> **Given problem**: How many lines of the records below contain the string "Task"? Reply with the count alone.

> **Information provided**:
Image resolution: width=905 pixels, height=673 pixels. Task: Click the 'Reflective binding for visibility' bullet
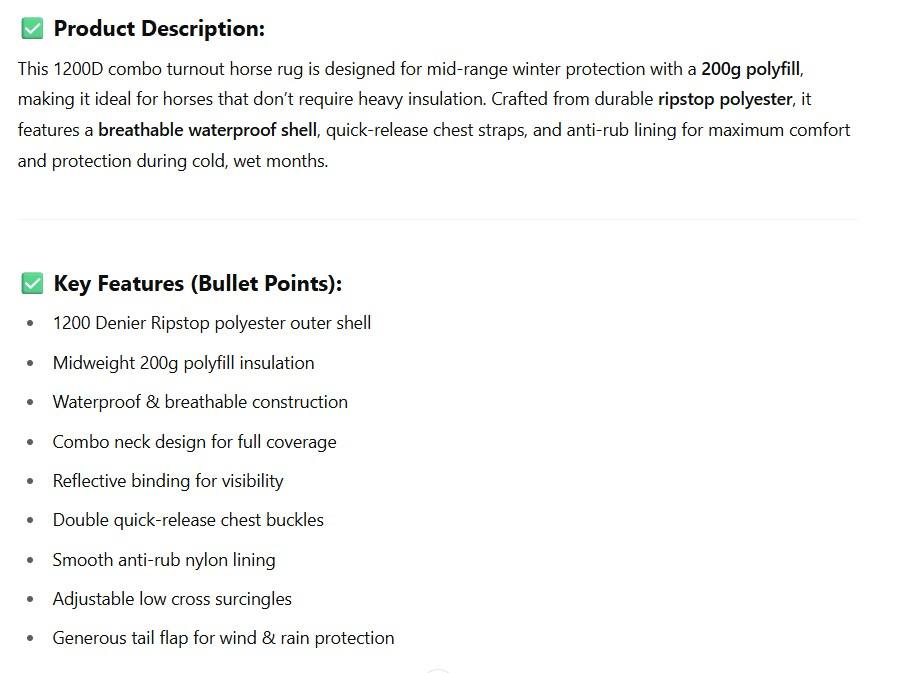(168, 481)
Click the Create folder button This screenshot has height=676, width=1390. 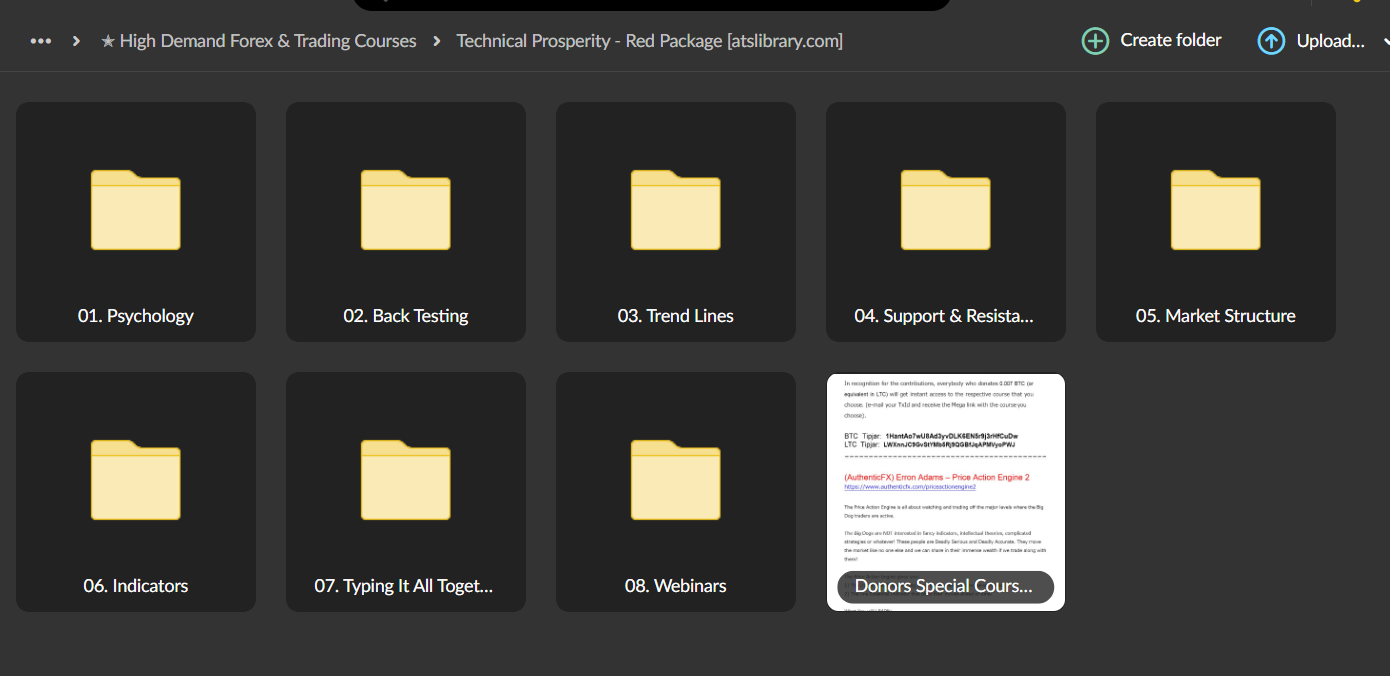pyautogui.click(x=1151, y=41)
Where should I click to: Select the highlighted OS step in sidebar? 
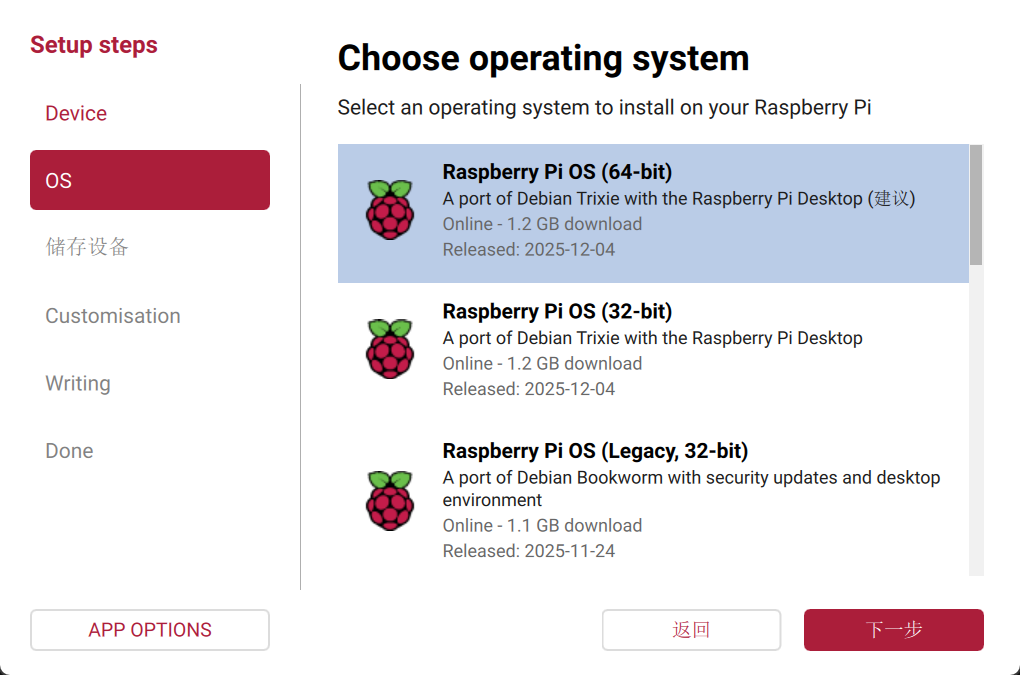click(x=150, y=180)
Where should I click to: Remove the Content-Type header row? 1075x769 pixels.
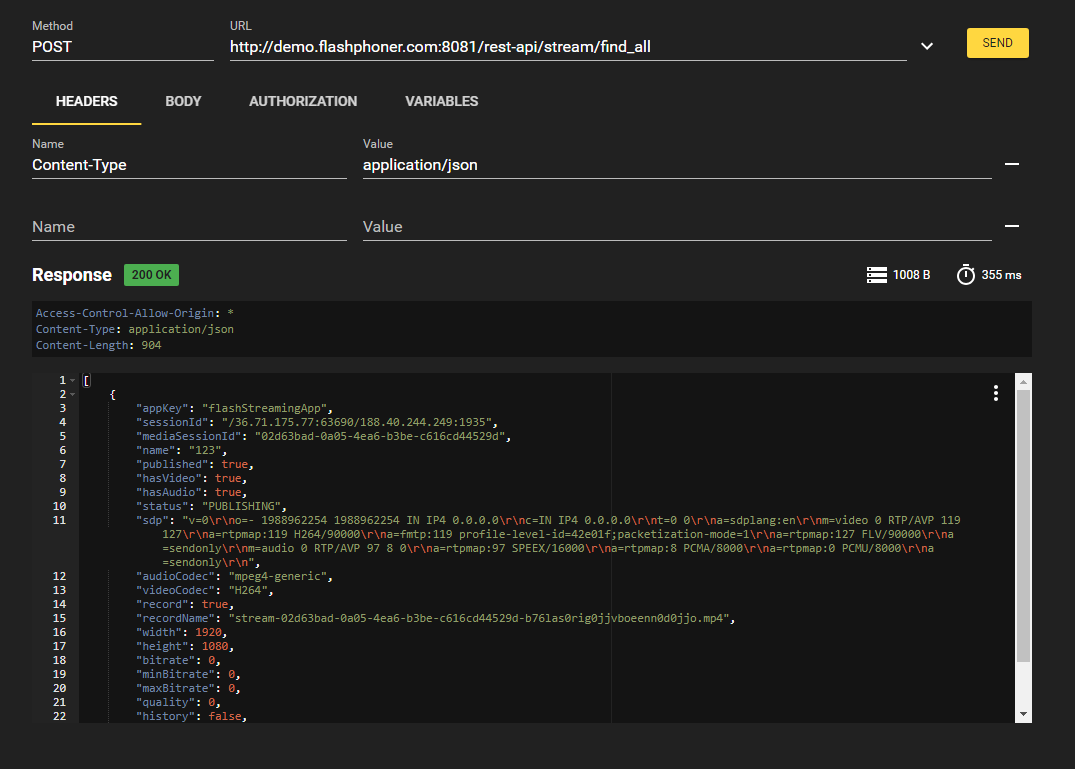[x=1012, y=164]
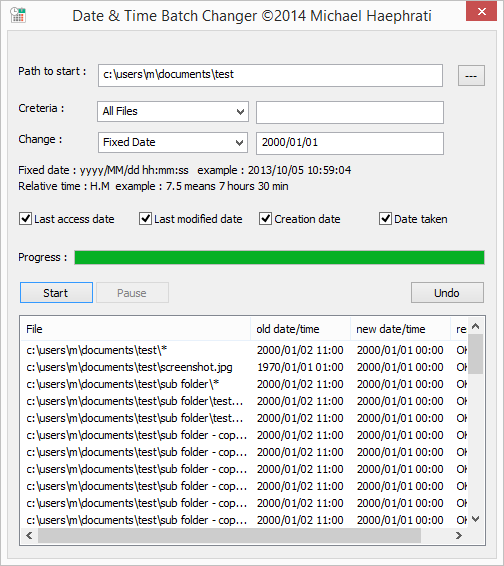Click the green progress bar
Viewport: 504px width, 566px height.
point(279,257)
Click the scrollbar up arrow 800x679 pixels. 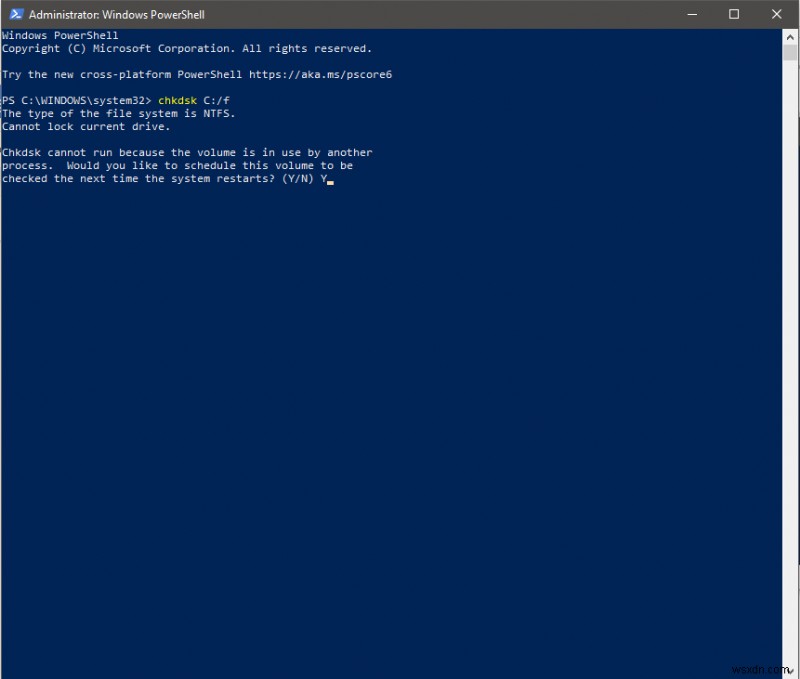[790, 35]
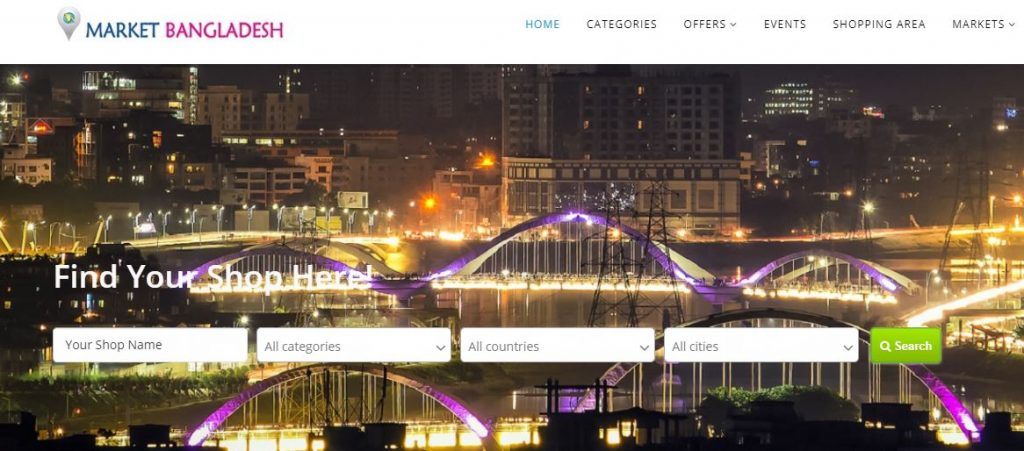
Task: Click the chevron arrow beside OFFERS
Action: pos(733,25)
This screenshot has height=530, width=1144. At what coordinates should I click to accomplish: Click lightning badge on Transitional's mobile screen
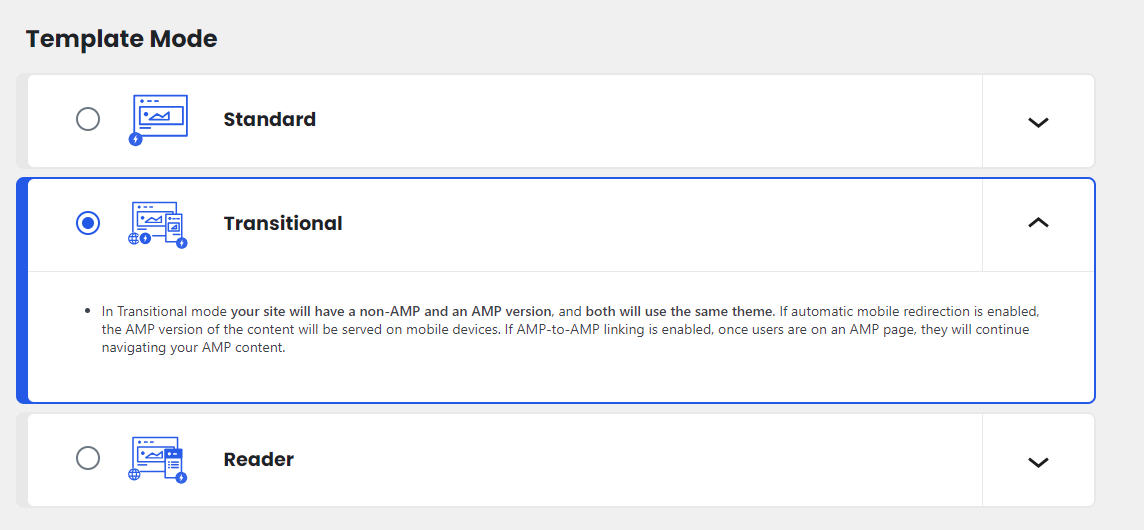click(182, 243)
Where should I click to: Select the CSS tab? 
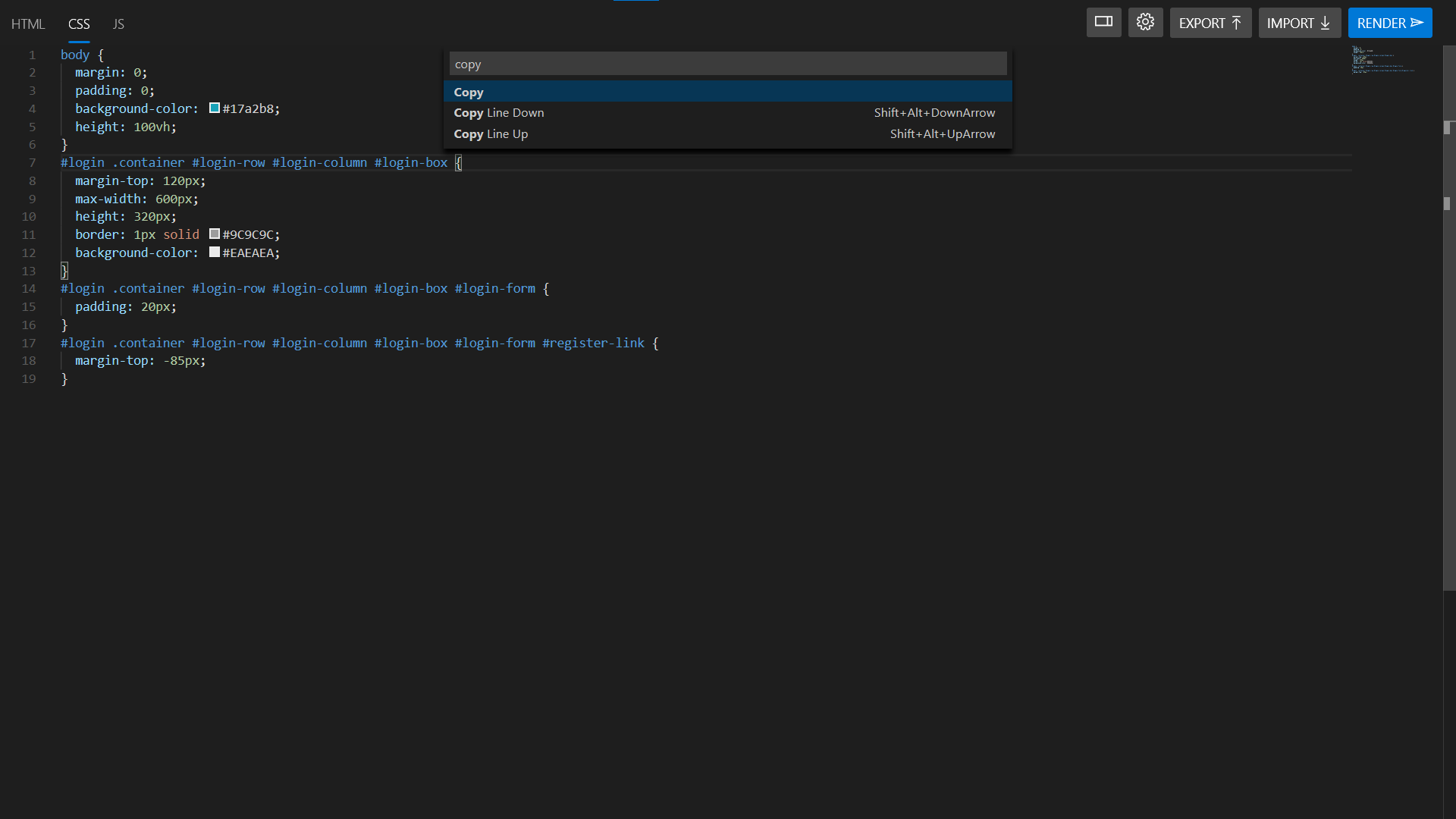(79, 24)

> **The response**: 2